OPUS-Refine: A Fast Sampling-Based Framework for Refining Protein Backbone Torsion Angles and Global Conformation.

Abstract

Protein backbone torsion angles (Phi and Psi) are crucial for protein local conformation description. In this paper, we propose a general postprocessing method for all prediction methods, namely, OPUS-Refine, which may contribute to the field in a different way. OPUS-Refine is a sampling-based method, therefore, the results of other prediction methods can be used as its constraints. After OPUS-Refine refinement, for instance, the accuracy of Phi/Psi predicted by SPIDER3 and SPOT-1D are both increased.
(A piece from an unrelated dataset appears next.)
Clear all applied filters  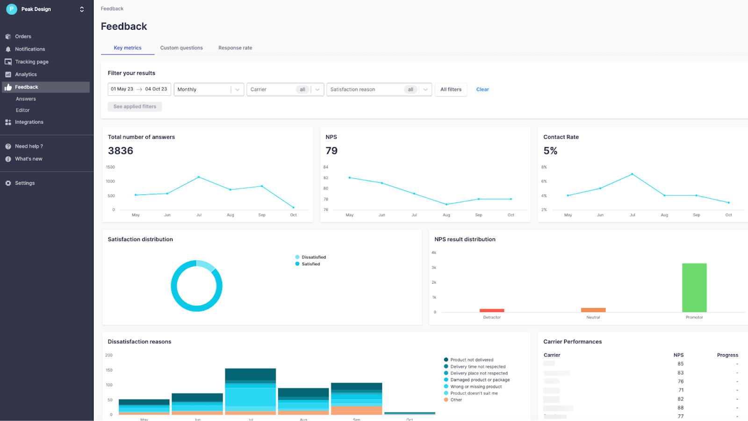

In addition, to facilitate the sampling efficiency, we construct a neighbor-dependent statistical torsion angles sampling database, namely, OPUS-TA, which may be useful for other sampling-based methods. Furthermore, we also introduce the contact map predicted by RaptorX to OPUS-Refine as a global structural constraint. After refinement, compared to the predicted structures obtained from RaptorX online server, the accuracy of both global structural configurations (measured by TM-score and RMSD) and local structural configurations (measured by Phi/Psi) results are improved. OPUS-Refine is a highly efficient framework, it takes only about 4 s to refine the torsion angles and 30 s to refine the global structure of a protein with 100 residues in length on a typical desktop personal computer. Therefore, the sampling-based feature and the efficiency of OPUS-Refine offer greater potentiality for it to take advantage of any other method to achieve better performance.